The Democracy Diva's (@democracydiva) Dream Roles:
1. Mama Rose in Gypsy
I know this is one of the Backstage Barbie’s dream roles as well, so I’ll leave the lengthy descriptions of the brilliance of Mama Rose to her. But just know that this is absolutely, undoubtedly, the most important female character in the history of musical theatre. When I saw Patti LuPone perform as Rose, I found myself sobbing hysterically during “Rose’s Turn.” Not because it was sad, but because I couldn’t even believe that Patti was acting. I couldn’t believe she could emote like that – so raw, so pained, so angry, bitter, sad, resentful, desperate, passionate, ambitious – you don’t to be a stage mother (or a mother at all) to feel an unbelievable emotional connection to Mama Rose. She has more depth than any other character I’ve ever seen, and any belter could just dream of blaring out Mama’s notes at full voice.
2. Fanny Bryce in Funny Girl
As a female Jewish belter, it would be impossible for me to leave Fanny Bryce off my list. Played to perfection by the incomparable Barbra Streisand in the movie and original Broadway cast, Funny Girl’s upcoming revival is the current hot topic in the Broadway community. I won’t bother to go into details about how vocally incredible this role is; just listen to “Don’t Rain on My Parade,” and you’ll understand what I mean. Everyone can relate to Fanny’s drive and ambition and the struggles she faces, but Jewish girls with less-than-perfect noses feel a unique connection to her, and to Barbra. I’m not too bothered about who will play her in the revival, but I do hope it’s a Jewish girl who sings “Who’s an American beauty rose with an American beauty NOSE!”
3. Kate in The Wild Party
The only dream role I’ve had the incredible privilege to play, Kate enters the stage by proclaiming that prohibition can “shove it” as she pulls a flask out from her garter. As a supporting lead, Kate is used more as a device to further the plot than as the focus of the plot itself, but she also sings what I consider the greatest female belter song in modern musical theatre: “The Life of the Party.” A caricature of the 1920s vaudeville performer, Kate drinks to excess, snorts cocaine, seduces her friends, and is a diva in the truest sense of the word. Being Kate was absolutely thrilling; it made me feel as if there was nothing I couldn’t accomplish, and I’d give anything to play her again.

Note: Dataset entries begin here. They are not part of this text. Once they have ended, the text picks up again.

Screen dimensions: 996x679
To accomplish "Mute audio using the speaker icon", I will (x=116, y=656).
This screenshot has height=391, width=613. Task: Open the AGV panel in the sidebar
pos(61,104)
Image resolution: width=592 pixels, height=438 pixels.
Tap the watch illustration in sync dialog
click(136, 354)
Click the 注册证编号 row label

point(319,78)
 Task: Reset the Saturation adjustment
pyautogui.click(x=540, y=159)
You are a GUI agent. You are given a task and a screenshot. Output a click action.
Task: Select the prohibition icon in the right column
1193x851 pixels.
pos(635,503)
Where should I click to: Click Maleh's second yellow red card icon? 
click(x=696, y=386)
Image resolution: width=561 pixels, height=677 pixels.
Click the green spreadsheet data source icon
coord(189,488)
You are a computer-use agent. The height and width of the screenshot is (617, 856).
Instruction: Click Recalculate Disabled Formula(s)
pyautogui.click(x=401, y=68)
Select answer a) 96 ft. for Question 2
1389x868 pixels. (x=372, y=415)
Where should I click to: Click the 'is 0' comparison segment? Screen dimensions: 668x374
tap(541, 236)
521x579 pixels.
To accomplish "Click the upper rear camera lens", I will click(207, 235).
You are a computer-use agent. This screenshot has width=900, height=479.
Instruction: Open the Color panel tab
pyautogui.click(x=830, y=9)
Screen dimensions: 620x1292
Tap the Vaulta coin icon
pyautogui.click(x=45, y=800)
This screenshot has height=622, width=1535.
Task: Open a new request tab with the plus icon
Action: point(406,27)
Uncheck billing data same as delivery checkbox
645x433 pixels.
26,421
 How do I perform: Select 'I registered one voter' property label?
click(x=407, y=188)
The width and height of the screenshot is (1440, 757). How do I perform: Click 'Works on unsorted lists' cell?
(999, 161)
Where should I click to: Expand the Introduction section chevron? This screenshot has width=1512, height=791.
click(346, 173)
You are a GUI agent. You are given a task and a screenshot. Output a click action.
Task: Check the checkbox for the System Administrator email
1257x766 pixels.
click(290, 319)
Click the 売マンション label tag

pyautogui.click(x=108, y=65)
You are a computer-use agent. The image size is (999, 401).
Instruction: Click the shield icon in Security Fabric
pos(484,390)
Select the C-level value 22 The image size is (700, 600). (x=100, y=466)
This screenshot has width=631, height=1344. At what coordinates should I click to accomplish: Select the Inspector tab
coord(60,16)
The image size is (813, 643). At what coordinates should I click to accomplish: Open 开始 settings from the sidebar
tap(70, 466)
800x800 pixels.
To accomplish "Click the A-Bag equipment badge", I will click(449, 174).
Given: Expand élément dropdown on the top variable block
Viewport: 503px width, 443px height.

4. Cathy in The Last 5 Years
Cathy is possibly my saddest dream role, because I am far, far too Jewish to play this “shiksa goddess.” But she’s a dream role none the less. She is incredibly real and incredibly relatable – her story is not one of trying to drag her children or herself into show biz or vaudeville; there’s no exaggerations, it’s not over-the-top or showy. Cathy is just a woman in love with a man; and she tells her story beautifully, through tearful ballads and brassy, jazzy tunes. A high belter, the role of Cathy is incredibly vocally demanding, but listen to “I Can Do Better Than That” and you’ll understand why she’s the best.
5. Maureen in Rent
Sometimes your first dream role sticks with you forever. And when I was eleven years old, I knew that I wanted to play Maureen. Who needs to be in Act I when “Christmas Bells” serves as the build-up to your epically divalicious first line: “Joanne, which way to the stage?” And she more than makes up for lost time by immediately diving into “Over the Moon,” kissing her girlfriend and showing her ass during “La Vie Boheme,” and belting like there’s no tomorrow in “Take Me or Leave Me.” This role catapulted Idina Menzel into the spotlight and made her the stuff of Broadway legends; Maureen is by no means the largest or most powerful role in the show, but nobody has more fun than Ms. Maureen Johnson.
The Diva's Honorable Mentions:
6. Moritz in Spring Awakening
Yes. I would rather play Moritz than Wendla. Moritz is by far the most interesting character in the show, and while I loved everything about Spring Awakening, nothing struck me as much as John Gallagher Jr.’s portrayl of this tragic figure. Moritz truly makes you laugh and cry, and he steals the show from the rest of the impeccably talented cast because he has this angsty rock star in his soul just bursting out of him. Moritz’s self-doubt is universal, and his expressive rock anthems are incredible to listen to and to watch. I’d give anything to be screaming “Don’t Do Sadness” into that microphone, red lights flashing around me.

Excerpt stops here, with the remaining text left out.